[START]

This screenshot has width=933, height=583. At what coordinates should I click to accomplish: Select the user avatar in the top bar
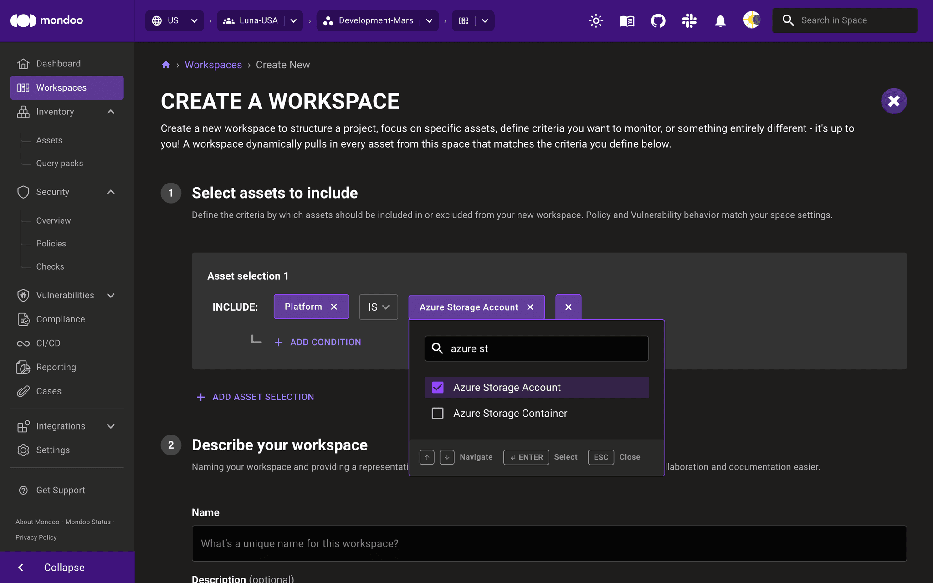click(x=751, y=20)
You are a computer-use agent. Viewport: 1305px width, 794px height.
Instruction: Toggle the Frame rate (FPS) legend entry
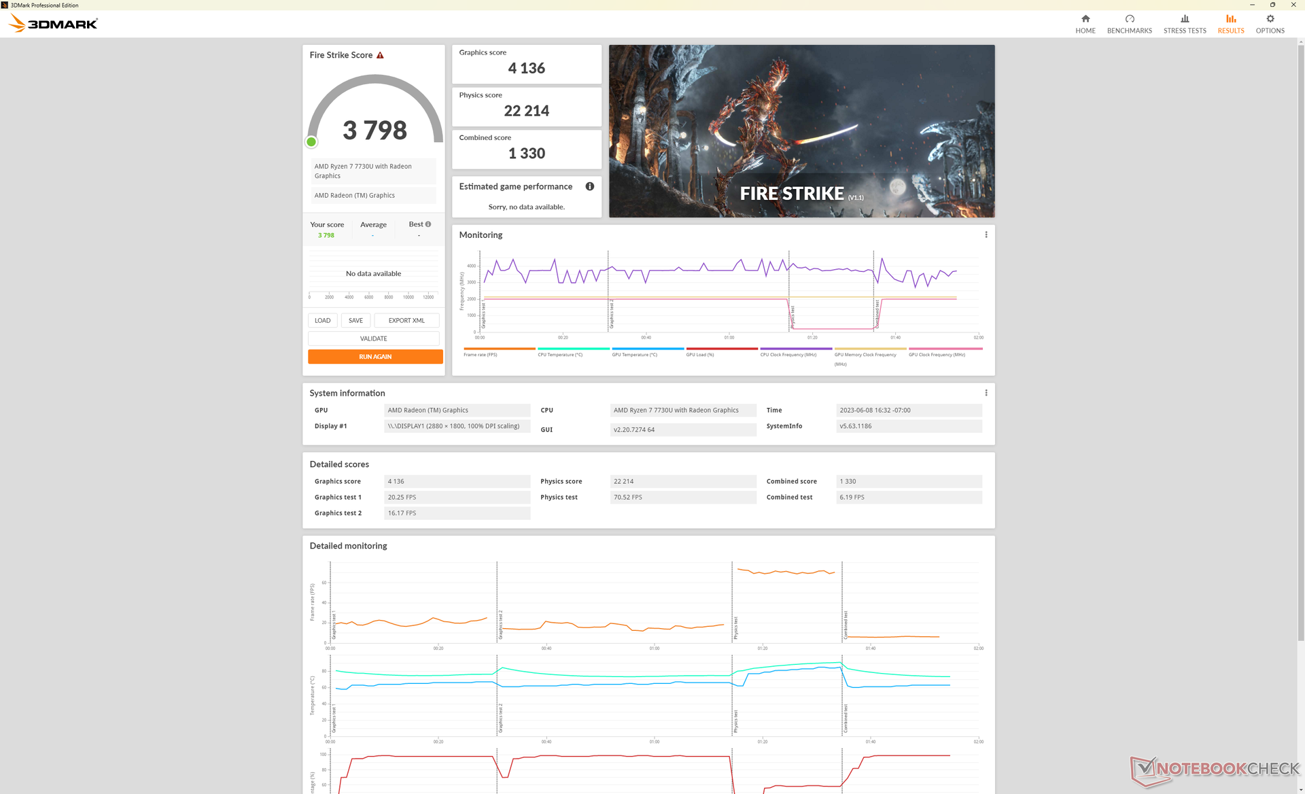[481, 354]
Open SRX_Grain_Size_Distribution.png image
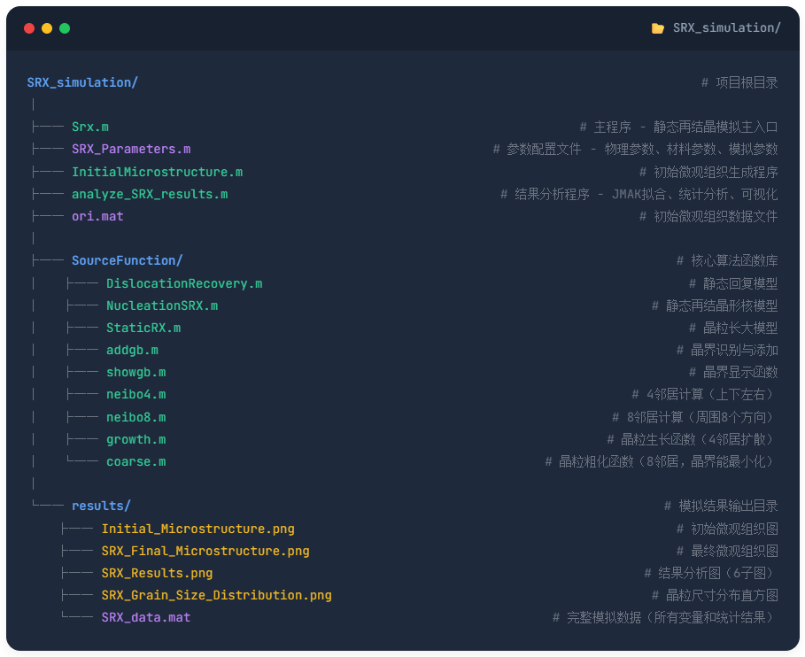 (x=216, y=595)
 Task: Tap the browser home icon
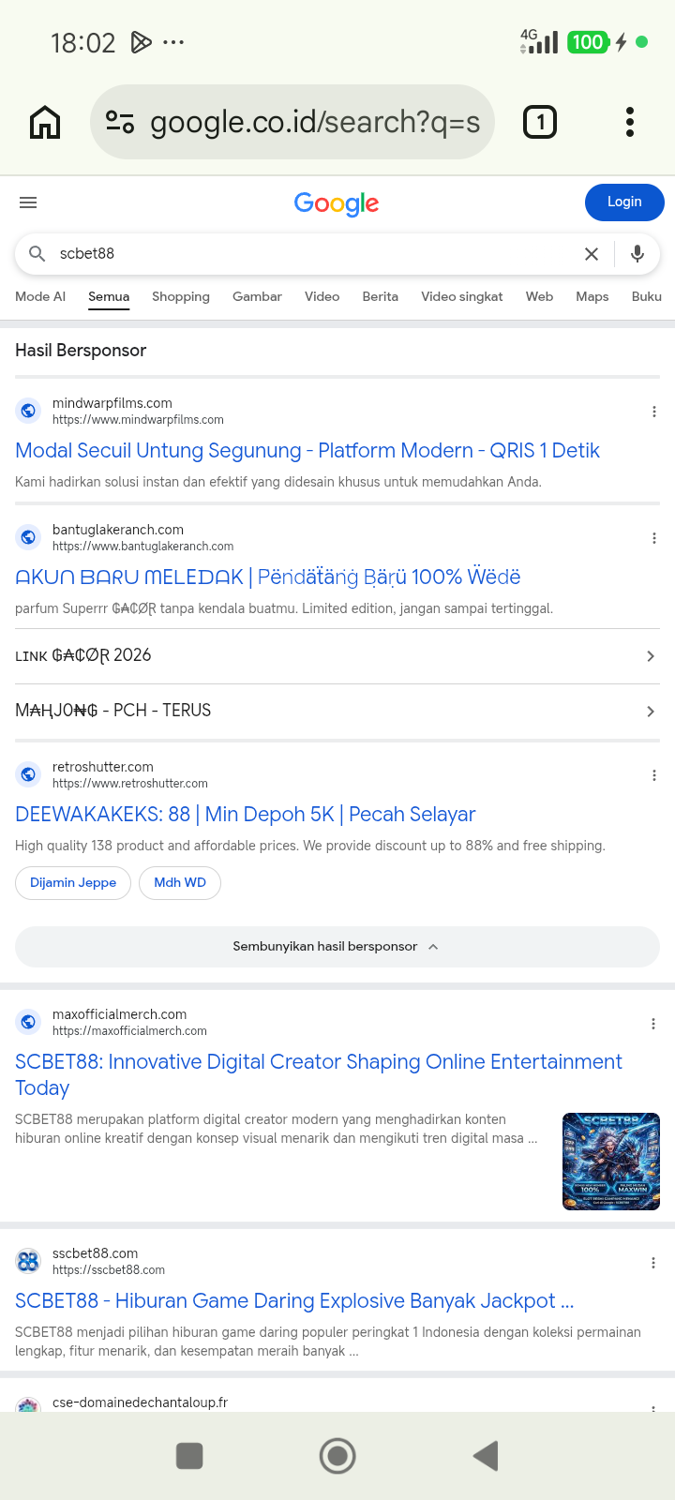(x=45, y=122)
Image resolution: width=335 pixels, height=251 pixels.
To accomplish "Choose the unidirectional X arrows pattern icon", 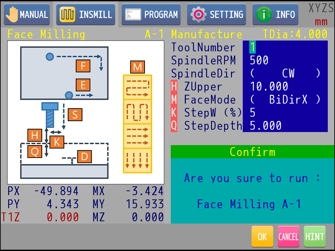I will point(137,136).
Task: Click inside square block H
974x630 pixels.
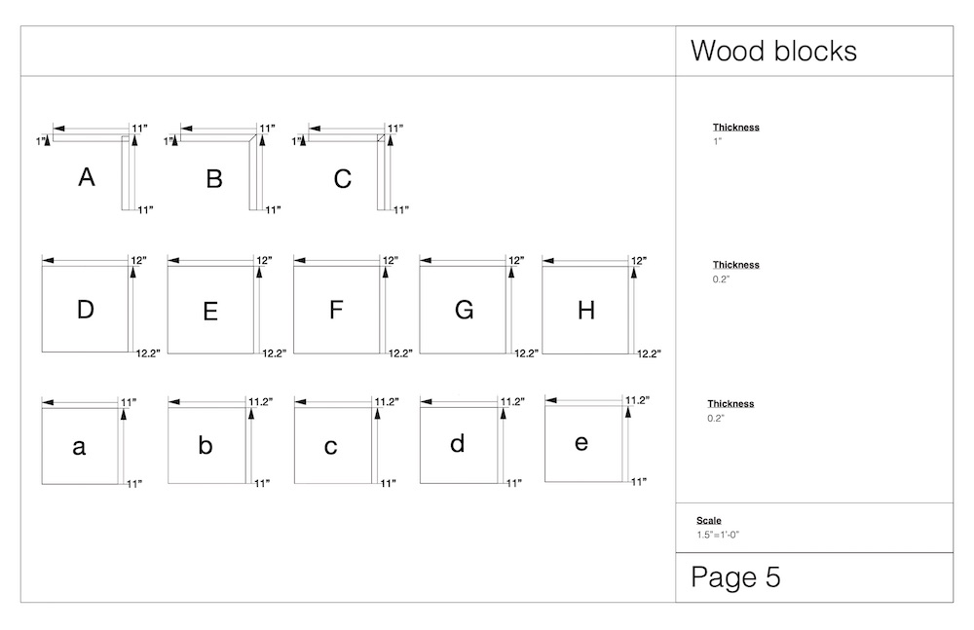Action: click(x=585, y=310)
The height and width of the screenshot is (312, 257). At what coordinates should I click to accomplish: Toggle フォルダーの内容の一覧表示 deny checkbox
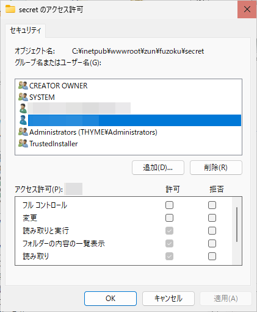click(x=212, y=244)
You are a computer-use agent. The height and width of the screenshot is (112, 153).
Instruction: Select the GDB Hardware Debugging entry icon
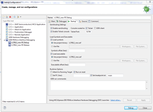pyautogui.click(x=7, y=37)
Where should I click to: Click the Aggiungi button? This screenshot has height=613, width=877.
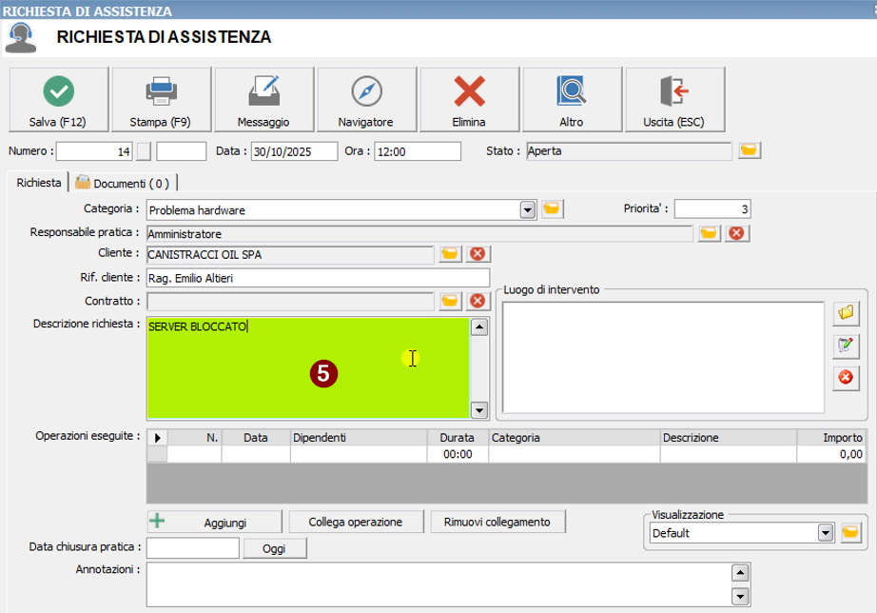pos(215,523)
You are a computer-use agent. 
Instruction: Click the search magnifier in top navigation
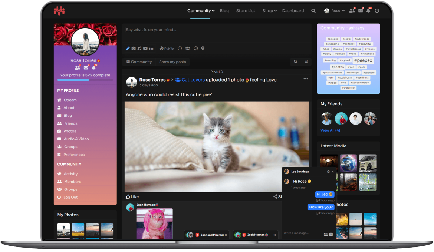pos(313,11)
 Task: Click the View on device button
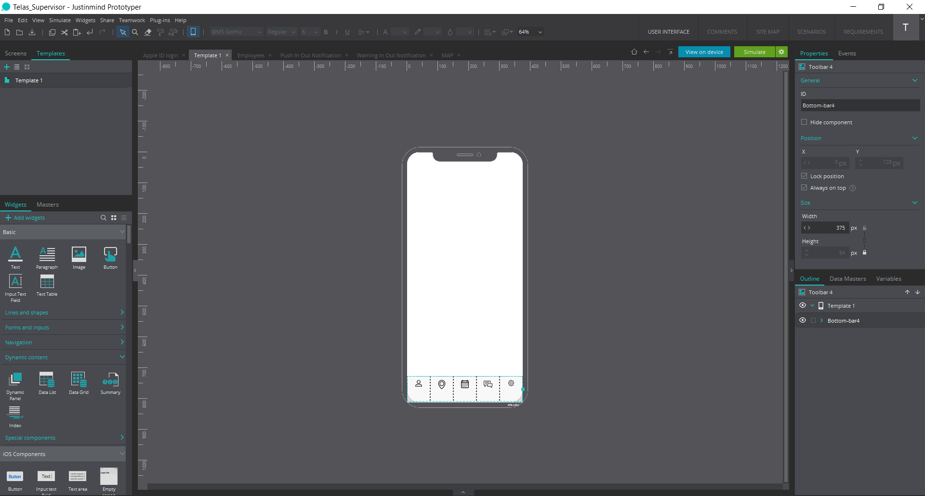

[END]

### Task to complete
Copy out the items word for word, everything from the line with "Task: Click inside square block H" down to the line with "pyautogui.click(x=7, y=37)", both included. Leave the pictures out.

### Task solution
Task: Click inside square block H
974x630 pixels.
Action: click(x=585, y=310)
The height and width of the screenshot is (312, 257). At what coordinates should I click to accomplish: Toggle フォルダーの内容の一覧表示 deny checkbox
click(x=212, y=244)
You are a computer-use agent. The height and width of the screenshot is (112, 153).
Instruction: Select the GDB Hardware Debugging entry icon
pyautogui.click(x=7, y=37)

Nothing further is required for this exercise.